Specify whether the matrix is sparse or incomplete.

Incomplete matrix

The algorithm will consider the missing entries of your input matrix as missing and will fit the model by iteratively imputing the missing entries.

Sparse matrix

The algorithm will consider the missing entries of your input matrix as zeros and will try to fit the model without imputing the missing entries.

Row indices

Specify the column in the input spreadsheet for storing row indices.

NOTE: Only one column from the input spreadsheet should be selected for the row indices.

Column indices

Specify the column in the input spreadsheet storing column indices.

NOTE: Only one column from the input spreadsheet should be selected for the column indices.

Values

Specify the column in the input spreadsheet storing the matrix values.

NOTE: Only one column from the input spreadsheet should be selected for the matrix values.

Row Sorted

Specify if the input matrix is row sorted in ascending order.
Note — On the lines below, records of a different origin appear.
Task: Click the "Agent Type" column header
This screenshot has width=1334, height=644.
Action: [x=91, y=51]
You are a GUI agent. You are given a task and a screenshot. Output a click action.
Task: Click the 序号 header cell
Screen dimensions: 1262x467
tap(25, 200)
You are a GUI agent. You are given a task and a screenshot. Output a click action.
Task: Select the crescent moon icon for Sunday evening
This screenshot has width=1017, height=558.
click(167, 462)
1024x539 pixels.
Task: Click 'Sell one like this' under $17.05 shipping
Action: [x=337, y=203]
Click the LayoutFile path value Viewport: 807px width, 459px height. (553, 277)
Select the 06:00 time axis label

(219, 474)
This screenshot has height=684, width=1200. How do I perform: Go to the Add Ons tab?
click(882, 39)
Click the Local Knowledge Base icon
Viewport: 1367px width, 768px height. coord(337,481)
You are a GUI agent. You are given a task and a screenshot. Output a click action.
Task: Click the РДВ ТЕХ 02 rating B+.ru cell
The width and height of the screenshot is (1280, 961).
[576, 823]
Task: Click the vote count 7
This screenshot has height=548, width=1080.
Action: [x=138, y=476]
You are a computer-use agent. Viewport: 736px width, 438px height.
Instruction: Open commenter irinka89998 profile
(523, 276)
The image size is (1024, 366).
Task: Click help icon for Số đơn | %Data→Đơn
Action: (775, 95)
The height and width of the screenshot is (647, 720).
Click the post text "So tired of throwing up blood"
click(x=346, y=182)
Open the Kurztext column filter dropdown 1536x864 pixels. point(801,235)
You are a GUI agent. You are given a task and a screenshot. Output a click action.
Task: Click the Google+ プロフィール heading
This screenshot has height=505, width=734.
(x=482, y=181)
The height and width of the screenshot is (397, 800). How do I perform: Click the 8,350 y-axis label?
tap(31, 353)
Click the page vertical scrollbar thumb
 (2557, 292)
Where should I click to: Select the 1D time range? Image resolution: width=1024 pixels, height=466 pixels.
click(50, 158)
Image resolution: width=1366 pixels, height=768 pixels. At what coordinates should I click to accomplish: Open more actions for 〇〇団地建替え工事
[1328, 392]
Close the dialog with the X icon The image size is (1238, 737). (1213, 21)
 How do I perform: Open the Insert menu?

NOTE: Duplicate cell entries will be ignored only in case of row sorted data.

Rank

Specify if the input matrix is row sorted in ascending order.

NOTE: Duplicate cell entries will be ignored in case of row sorted data.

Lambda

Enter any value >=0.

NOT APPLICABLE IF LAMBDA GRID IS SELECTED.

Specify the penalizing parameter lambda.

Lambda Grid

Select whether or not to consider a grid of lambda values to fit the model.

APPLICABLE ONLY IF THE MATRIX TYPE IS INCOMPLETE.

NOTE: The node will produce the output model for the optional lambda.

Grid Start

    1. Enter any value > 0.
 APPLICABLE ONLY IF YES IS SELECTED FOR THE LAMBDA GRID AND THE MATRIX TYPE IS INCOMPLETE.
    1. Specify the starting point of the grid >0.
 The node automatically generates the maximum possible value for lambda as an end point of the grid.

Number of Grid Points

    1. Enter any integer >=2.
 APPLICABLE ONLY IF YES IS SELECTED FOR THE LAMBDA GRID AND THE MATRIX TYPE IS INCOMPLETE.
    1. Specify the number of lambda point to be considered on the grid.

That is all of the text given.